PROBLEMS AND TASKS.
a - For the article on Darlene Harris leaving City Council, decide whether each statement agrees with it: (i) Harris represented City Council District 1 for 12 years; (ii) Mayor Bill Peduto supported Harris in the 2019 Democratic primary; (iii) the parking facilities were to be leased to a Wall Street firm for $220 million. Answer yes or no for each and quote the words of the article that settle it.
b - Using the article on Darlene Harris leaving City Council, explain in one to three sentences why Harris sometimes sent a staff person to a neighborhood meeting and what she did afterward.
c - Proceed with the article on Darlene Harris leaving City Council, starting after its last sentence.

Outgoing City Councilor Darlene Harris has a word of advice for her successor: be prepared for long hours.

"I went to all of my neighborhood meetings unless there were two in one night," she said days before her final council meeting on Dec. 30. "Then I'd get my staff person to go, then I'd go the next time. ... You should work the hours, if not more, to get things done in the neighborhood." 

Harris will step down and be replaced by Bobby Wilson on Jan. 6. Harris served for 12 years as the representative for City Council District 1, which includes city neighborhoods north of the Allegheny and Ohio rivers. She often opposed Mayor Bill Peduto, who backed Wilson's successful bid to oust her in the 2019 Democratic primary. 

Harris, who previously served on the city's school board, was known on council for her concern about animal welfare, and she was targeted by the city's advertising industry for supporting a tax on city billboards. But she said that while she is proud of much the work she has done as councilor, she took special pride in her work to shore up the city's pension fund. 

In 2010, the city was poised to lease its parking facilities to a Wall Street firm for $220 million. The money was supposed to be invested in the city's chronically underfunded pension fund. But Harris and others found an alternate solution, which involved pledging future parking tax revenues to the fund, that kept the lots in public hands.

Word and element locating entries.
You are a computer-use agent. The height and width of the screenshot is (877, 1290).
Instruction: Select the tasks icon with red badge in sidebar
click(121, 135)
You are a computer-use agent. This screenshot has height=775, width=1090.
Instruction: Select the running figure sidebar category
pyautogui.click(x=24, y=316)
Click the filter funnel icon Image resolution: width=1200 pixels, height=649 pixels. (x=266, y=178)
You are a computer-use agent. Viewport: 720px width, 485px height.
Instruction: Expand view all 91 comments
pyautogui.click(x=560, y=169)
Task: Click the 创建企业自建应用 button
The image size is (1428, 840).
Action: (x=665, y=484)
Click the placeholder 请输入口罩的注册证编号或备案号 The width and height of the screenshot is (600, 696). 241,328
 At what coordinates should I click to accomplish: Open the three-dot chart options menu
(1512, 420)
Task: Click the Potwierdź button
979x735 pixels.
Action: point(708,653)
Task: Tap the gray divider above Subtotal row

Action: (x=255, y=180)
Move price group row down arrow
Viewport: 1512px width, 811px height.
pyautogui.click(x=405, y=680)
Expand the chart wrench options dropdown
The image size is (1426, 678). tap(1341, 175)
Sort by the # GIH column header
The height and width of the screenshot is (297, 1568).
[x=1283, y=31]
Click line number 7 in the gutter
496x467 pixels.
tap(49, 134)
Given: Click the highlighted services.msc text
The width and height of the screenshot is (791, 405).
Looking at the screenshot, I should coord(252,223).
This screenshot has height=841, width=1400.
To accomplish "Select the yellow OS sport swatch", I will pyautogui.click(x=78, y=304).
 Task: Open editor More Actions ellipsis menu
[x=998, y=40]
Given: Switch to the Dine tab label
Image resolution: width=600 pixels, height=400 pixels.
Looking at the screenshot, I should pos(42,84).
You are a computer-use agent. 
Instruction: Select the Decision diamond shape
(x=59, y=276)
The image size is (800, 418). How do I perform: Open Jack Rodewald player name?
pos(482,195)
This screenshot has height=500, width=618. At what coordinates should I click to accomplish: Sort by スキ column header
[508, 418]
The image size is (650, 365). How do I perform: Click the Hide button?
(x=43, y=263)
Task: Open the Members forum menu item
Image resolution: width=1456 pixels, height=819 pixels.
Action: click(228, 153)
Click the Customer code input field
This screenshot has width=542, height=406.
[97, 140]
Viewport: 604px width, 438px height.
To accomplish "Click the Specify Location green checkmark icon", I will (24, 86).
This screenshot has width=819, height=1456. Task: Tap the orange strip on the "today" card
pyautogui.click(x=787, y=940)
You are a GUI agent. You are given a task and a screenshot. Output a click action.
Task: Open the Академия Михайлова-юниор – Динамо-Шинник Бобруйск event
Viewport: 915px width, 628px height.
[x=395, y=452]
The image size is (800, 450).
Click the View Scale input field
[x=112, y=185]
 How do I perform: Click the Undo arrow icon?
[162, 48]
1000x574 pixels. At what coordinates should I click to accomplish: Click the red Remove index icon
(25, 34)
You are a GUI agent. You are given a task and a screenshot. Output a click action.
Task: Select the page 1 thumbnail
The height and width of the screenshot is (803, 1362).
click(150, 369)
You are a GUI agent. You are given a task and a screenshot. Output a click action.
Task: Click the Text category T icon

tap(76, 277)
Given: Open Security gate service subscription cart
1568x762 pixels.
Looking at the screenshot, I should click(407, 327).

RESULTS FOR THE EXERCISE.
a -
(i) Yes: "Harris served for 12 years as the representative for City Council District 1."
(ii) No: "She often opposed Mayor Bill Peduto, who backed Wilson's successful bid to oust her in the 2019 Democratic primary."
(iii) Yes: "the city was poised to lease its parking facilities to a Wall Street firm for $220 million."

b - Harris went to all of her neighborhood meetings unless two were held on the same night. In that case, her staff person went to one, and she attended that meeting herself the next time.

c -
"The proudest moment was to help the pensions so that people would not go without a pension, a full pension," she said. 

Harris final weeks in office were contentious. They involved an allegation that she improperly took gifts given to the city by foreign visitors — Harris says the gifts were made to her personally during her stint as council's president — and a court battle over her refusal to follow a city ordinance that requires greater disclosure of campaign finances. Harris flouted the law both in an unsuccessful 2017 mayoral run against Peduto and in her reelection bid this year. 

That court fight will continue even after Harris' departure. But as for Harris herself, she said now that she will have more free time, she plans on spending it with her five grandchildren.